[Collected data entries]
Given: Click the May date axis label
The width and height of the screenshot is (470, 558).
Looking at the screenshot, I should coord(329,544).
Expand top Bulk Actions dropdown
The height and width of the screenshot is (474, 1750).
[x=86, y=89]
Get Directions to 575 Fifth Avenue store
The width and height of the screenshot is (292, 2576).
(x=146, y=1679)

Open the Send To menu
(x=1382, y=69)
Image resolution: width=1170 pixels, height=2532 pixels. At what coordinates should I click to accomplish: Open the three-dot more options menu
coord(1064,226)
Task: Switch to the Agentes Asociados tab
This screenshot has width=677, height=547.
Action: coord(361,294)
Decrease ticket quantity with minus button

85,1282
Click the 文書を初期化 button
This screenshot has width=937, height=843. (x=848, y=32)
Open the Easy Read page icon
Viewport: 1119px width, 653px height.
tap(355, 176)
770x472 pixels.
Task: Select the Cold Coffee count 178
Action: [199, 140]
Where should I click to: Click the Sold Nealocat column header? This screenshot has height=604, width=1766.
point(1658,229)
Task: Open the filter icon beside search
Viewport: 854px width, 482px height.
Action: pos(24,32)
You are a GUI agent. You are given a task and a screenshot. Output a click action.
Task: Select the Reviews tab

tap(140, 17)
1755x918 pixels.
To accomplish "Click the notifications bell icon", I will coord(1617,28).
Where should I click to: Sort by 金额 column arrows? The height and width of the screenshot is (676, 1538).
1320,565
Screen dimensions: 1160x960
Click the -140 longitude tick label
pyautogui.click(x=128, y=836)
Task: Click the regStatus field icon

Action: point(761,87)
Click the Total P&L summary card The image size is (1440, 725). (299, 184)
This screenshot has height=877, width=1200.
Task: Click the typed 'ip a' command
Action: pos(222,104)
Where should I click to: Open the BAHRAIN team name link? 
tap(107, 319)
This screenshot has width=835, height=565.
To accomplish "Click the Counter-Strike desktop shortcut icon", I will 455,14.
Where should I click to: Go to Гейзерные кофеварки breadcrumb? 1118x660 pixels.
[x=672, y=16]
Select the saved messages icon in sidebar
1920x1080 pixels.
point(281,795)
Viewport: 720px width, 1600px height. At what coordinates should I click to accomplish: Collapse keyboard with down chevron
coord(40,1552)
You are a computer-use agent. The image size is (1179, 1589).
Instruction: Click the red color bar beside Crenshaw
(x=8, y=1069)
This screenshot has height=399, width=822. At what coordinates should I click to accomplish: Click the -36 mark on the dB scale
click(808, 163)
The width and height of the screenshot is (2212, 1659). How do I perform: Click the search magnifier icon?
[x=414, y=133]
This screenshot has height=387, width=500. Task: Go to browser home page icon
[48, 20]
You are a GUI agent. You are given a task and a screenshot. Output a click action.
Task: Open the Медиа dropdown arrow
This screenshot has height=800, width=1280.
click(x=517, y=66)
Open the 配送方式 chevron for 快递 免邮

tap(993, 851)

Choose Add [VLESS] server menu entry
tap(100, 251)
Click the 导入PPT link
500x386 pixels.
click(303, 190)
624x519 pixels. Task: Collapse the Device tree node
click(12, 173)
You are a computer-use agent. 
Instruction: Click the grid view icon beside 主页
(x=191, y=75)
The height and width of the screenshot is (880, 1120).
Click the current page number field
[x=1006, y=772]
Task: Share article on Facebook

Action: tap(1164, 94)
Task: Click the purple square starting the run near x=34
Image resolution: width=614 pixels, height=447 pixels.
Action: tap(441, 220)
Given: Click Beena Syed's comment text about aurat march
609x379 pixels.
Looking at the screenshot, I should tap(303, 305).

• [Problem statement]:
Exactly the lines from the one containing "This screenshot has height=387, width=500." to the final line of the entries must be restated, and no others.

• [Task solution]:
This screenshot has height=387, width=500. Task: Go to browser home page icon
[48, 20]
You are a GUI agent. You are given a task and a screenshot. Output a click action.
Task: Open the Медиа dropdown arrow
This screenshot has height=800, width=1280.
click(x=517, y=66)
Open the 配送方式 chevron for 快递 免邮

tap(993, 851)

Choose Add [VLESS] server menu entry
tap(100, 251)
Click the 导入PPT link
500x386 pixels.
click(303, 190)
624x519 pixels. Task: Collapse the Device tree node
click(12, 173)
You are a computer-use agent. 
Instruction: Click the grid view icon beside 主页
(x=191, y=75)
The height and width of the screenshot is (880, 1120).
Click the current page number field
[x=1006, y=772]
Task: Share article on Facebook

Action: tap(1164, 94)
Task: Click the purple square starting the run near x=34
Image resolution: width=614 pixels, height=447 pixels.
Action: tap(441, 220)
Given: Click Beena Syed's comment text about aurat march
609x379 pixels.
Looking at the screenshot, I should tap(303, 305).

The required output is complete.